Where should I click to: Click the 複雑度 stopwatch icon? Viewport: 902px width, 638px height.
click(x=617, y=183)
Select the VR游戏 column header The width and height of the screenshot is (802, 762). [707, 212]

==

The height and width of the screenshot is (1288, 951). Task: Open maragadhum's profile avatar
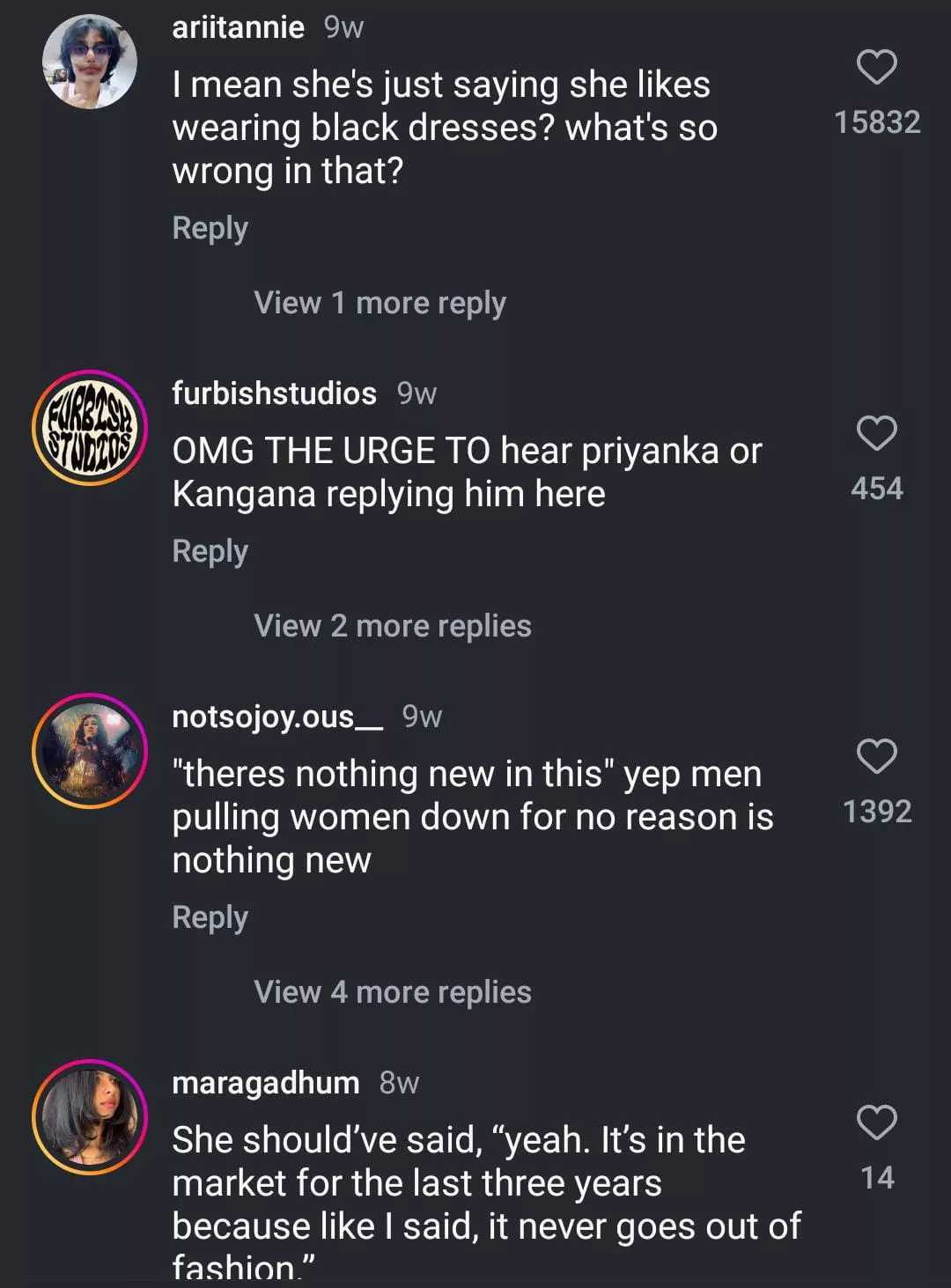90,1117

==

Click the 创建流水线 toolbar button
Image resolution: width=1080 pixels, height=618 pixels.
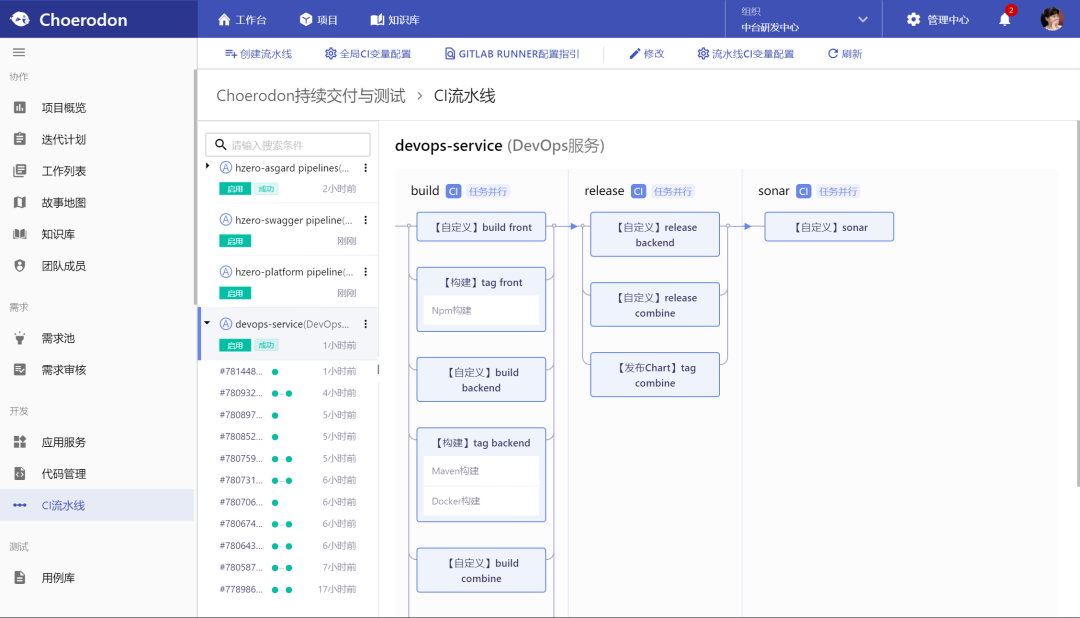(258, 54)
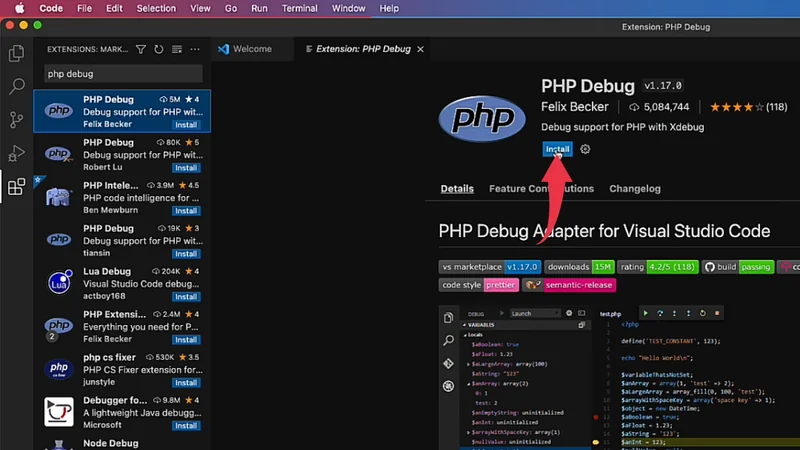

# Task:
The reply should consist solely of the lines above from the one that has "Where should I" through the one that has "Select the VR游戏", reproduced exactly.

# The completed task:
Where should I click to: Click the 複雑度 stopwatch icon? Viewport: 902px width, 638px height.
click(x=617, y=183)
Select the VR游戏 column header The width and height of the screenshot is (802, 762). [707, 212]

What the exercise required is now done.